I admit that her presence in my classroom was somewhat of a surprise. In my limited experience as a high school history teacher, the student body of St. Paul's was particularly uninterested in being anywhere near a classroom unless forced. I started each semester with an offer to help any student who wanted to stop by my room during their study hall hours, but in my three years at the school only a handful had ever taken me up on the offer, and all had been to shamelessly beg, cajole, or even (once) threaten me to change their abysmal grades. To say the least, St. Paul's was not the academic environment I might wish it was, but I've got to make money somehow, and this preppy private school for the idiot offspring of the wealthy paid well.
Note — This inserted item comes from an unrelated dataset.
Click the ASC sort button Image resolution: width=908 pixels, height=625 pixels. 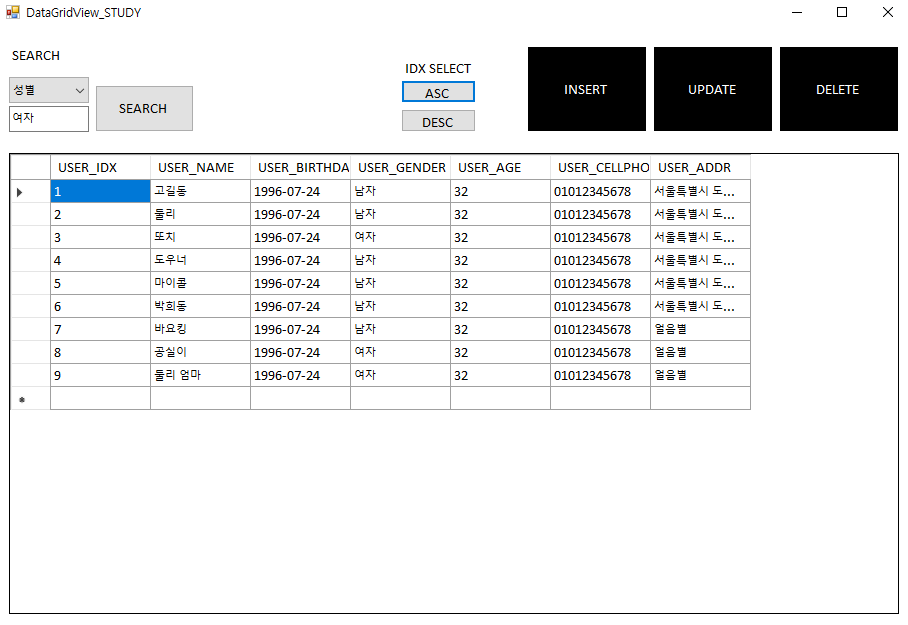pos(438,91)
"Um, yes, I actually had a question about one of your lectures that I hoped you could explain to me in more detail?" By her still timid expression I could tell she knew her presence in my room was an anomaly as much as I did. I for one was in somewhat of a state of shock. "In your lecture on the Viking Age, you mentioned that Nordic culture was somewhat unusual in its era for its positive depiction of female warriors? Could you tell me a little more about what you meant?"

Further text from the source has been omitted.